Input for this task >>
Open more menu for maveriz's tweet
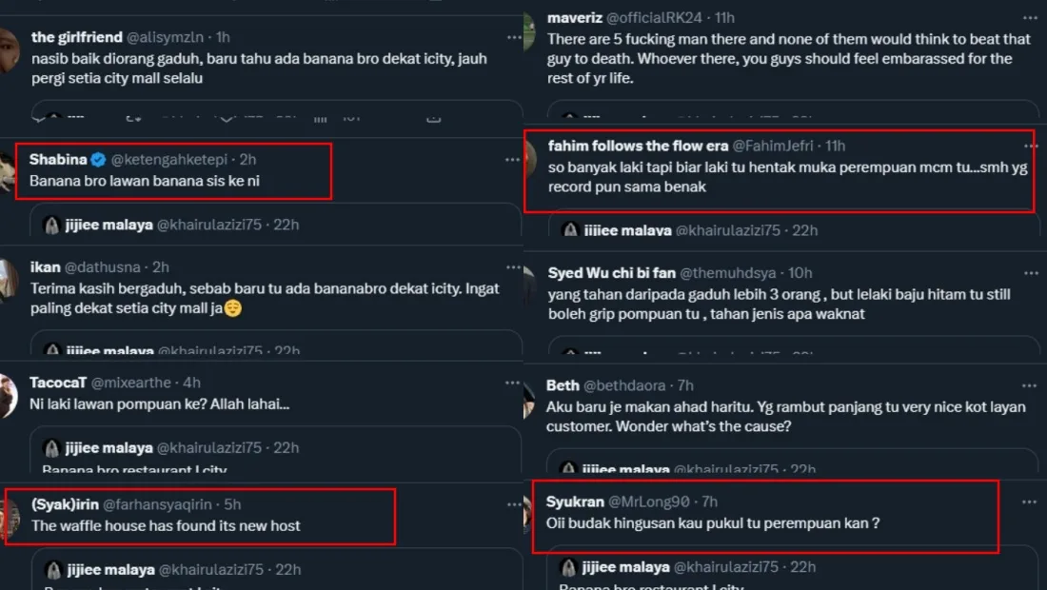Screen dimensions: 1047x590 [1029, 18]
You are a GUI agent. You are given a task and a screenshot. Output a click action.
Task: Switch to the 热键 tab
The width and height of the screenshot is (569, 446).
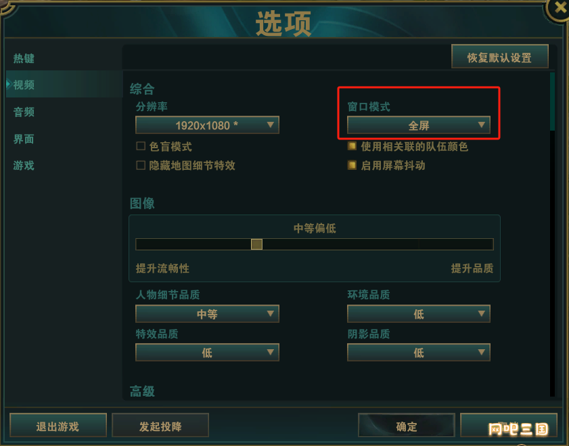(24, 58)
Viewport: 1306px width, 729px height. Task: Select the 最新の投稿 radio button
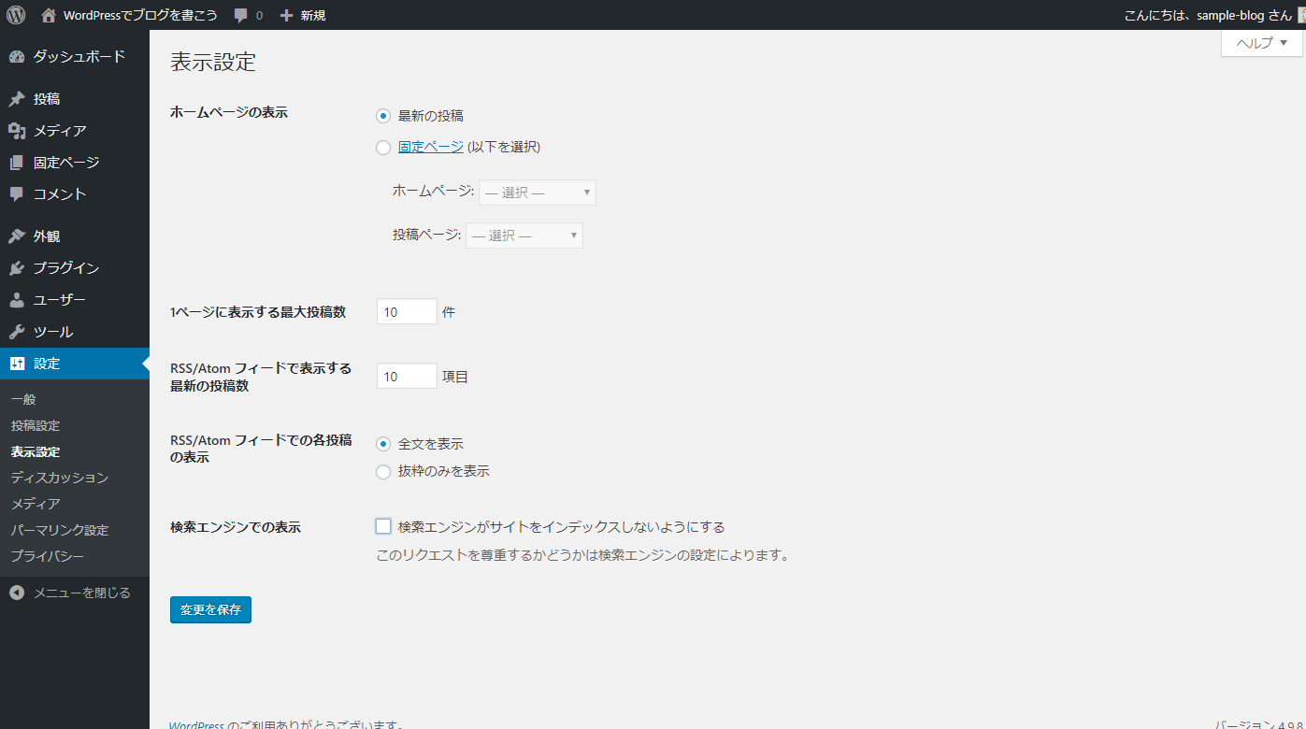(x=382, y=115)
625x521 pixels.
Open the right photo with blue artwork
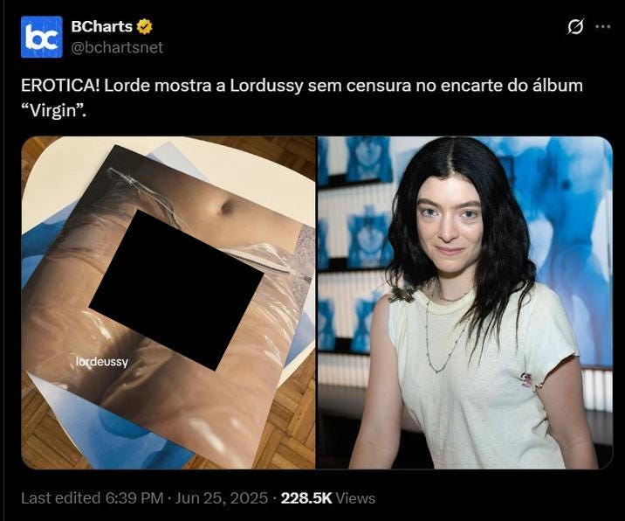click(464, 302)
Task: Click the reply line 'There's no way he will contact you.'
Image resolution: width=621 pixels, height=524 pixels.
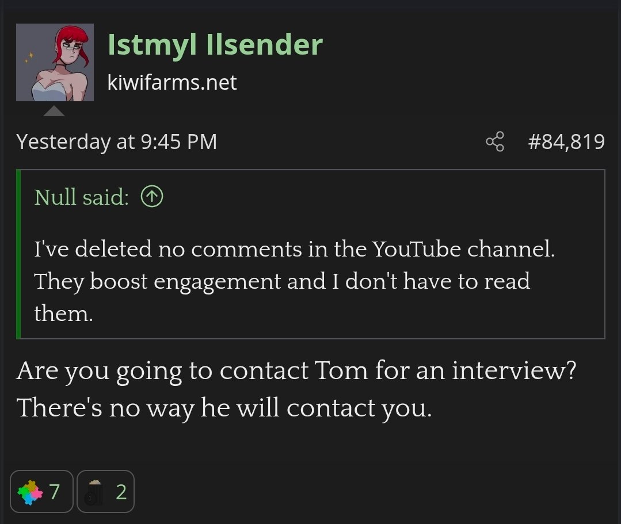Action: point(223,408)
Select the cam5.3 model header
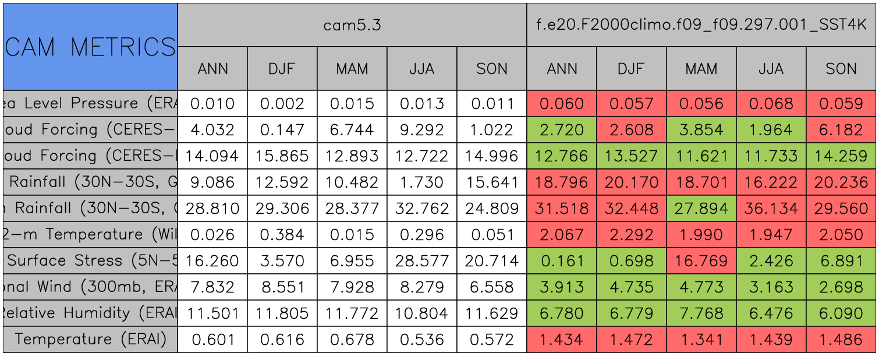 352,25
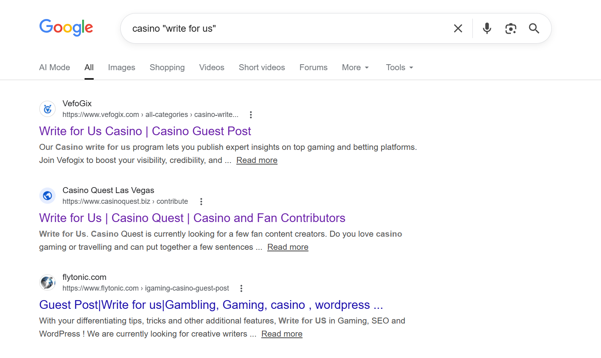Click the search magnifier icon
Viewport: 601px width, 358px height.
[534, 28]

What the task asks >> All of the lines above must be repeated without alteration, though the pictures are to be excluded.

Response to this exercise >>
Open more menu for maveriz's tweet
Screen dimensions: 1047x590 [1029, 18]
You are a GUI agent. You are given a task and a screenshot. Output a click action.
Task: Switch to the 热键 tab
The width and height of the screenshot is (569, 446).
(24, 58)
Viewport: 1306px width, 729px height. Task: Select the 最新の投稿 radio button
(x=382, y=115)
625x521 pixels.
Open the right photo with blue artwork
click(464, 302)
Task: Click the reply line 'There's no way he will contact you.'
Image resolution: width=621 pixels, height=524 pixels.
Action: point(223,408)
Select the cam5.3 model header
 352,25
Click the search magnifier icon
Viewport: 601px width, 358px height.
[534, 28]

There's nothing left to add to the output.